Parking: to prevent direct access to conventional hospitalization from the parking lot, specialized circulation cores are generated at the end of the interior courtyards, linking the underground parking with the lobby.

This area flooded with natural light can be configured as a multifunctional space where exhibitions, playgrounds, recreation areas can be developed. It contains commercial areas, chapel, resting and waiting areas.

The extended green roof above the second floor, combined with the curved shape of the outpatient volumes and the continuity of the pavement to the exterior, contributes to blurring the boundaries between interior and exterior.

SURGICAL BLOCK

The surgical block is located in a strategic position within the hospital, in a purely clinical area, with a direct connection with the intensive care units (ICU, Neonates, Burn Unit and Chronical and Palliative Care) and with the clinical circulation cores that connect it with the emergencies and the heliport.

The surgical area accommodates the operating theatres of all specialties. They are organized around two circulations, a clean lower one (patient entrance and medical staff) and a dirty upper one (waste storage) that connects with the sterilization area.

The operating theatres are distributed linearly, each one having its own washing and storage area. On the far right we have the wake-up area, with direct exit to the outside, and on the far left the personnel area.

The entrance to the area for patients is carried out in a controlled way, through a transfer with change for stretchers, while the medical staff access is organized through changing rooms that perform also as locker rooms.

ICU

The ICU is developed in a longitudinal band whose use is purely clinical. However, its position allows direct but controlled access by family members and patients at the same time, being located between the the surgical block band and the main hall of the hospital.

Its organization is herringbone, with a clean central corridor on which the different observation areas are distributed, either in individual isolated rooms or in group rooms with 4 beds.

Each 4 open-bed space has its own control and support area. The single rooms have a checkpoint every two units.

The personnel area is adjacent to the observation area. Access to the observation area by staff is made through the medical changing rooms, which have a locker function.

NEONATOLOGY

Its position follows the principles of the ICU, that is, a purely clinical area, with direct controlled access for family members. Like the ICU, neonatology has a direct connection to the surgical block.

This area is organized with the observation pieces forming a ring around the tablet, leaving the control and support zone in the center.

The staff area is right next to the observation area.

EMERGENCIES

The emergencies are located on the west facade of the building, with an independent road access.

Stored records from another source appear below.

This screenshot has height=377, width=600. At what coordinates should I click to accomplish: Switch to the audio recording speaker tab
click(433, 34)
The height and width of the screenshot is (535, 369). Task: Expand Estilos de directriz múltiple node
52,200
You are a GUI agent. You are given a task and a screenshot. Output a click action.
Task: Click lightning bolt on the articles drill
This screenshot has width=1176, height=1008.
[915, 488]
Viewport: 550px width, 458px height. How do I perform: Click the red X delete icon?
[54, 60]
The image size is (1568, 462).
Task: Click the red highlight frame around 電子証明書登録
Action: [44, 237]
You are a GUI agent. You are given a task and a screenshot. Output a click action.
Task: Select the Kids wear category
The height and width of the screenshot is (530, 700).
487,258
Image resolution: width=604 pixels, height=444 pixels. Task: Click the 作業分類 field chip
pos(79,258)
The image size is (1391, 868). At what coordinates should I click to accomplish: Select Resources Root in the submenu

This area has three inputs, controlled by a reception, with a specific circuit for each of them:

Access for “autonomous” patients, who go through triage, from which they are referred either to the consultation area or to the observation area to monitor their condition.

Access for patients in critical condition, which is used for patients who come in a state of shock, who go directly to the resuscitation space that is adjacent to the entrance.

Access for infectious patients, with direct access from the outside to an area set up with a waiting room and a medical office for this type of patient.

The emergency area is connected to the surgical block and the heliport through the clinical centers that are beside this area, while being directly connected to the radiology area.

HOSPITALIZATION

Hospitalization is situated on the last 3 floors, which make up the entire superior volume.

They are organized through 4 longitudinal wings where the functional program of the rooms, monitoring zones and other supporting areas are located and a transversal block which connects the four arms hosting the staff and technical areas.

The hospitalization area must have both public (patient’s relatives) and clinical (staff and patients) access. A public circulation core is inserted in each one of the 4 “legs” connecting these with the main lobby. The clinical circulation cores are placed in horizontal position, each one of them giving access to every two wings.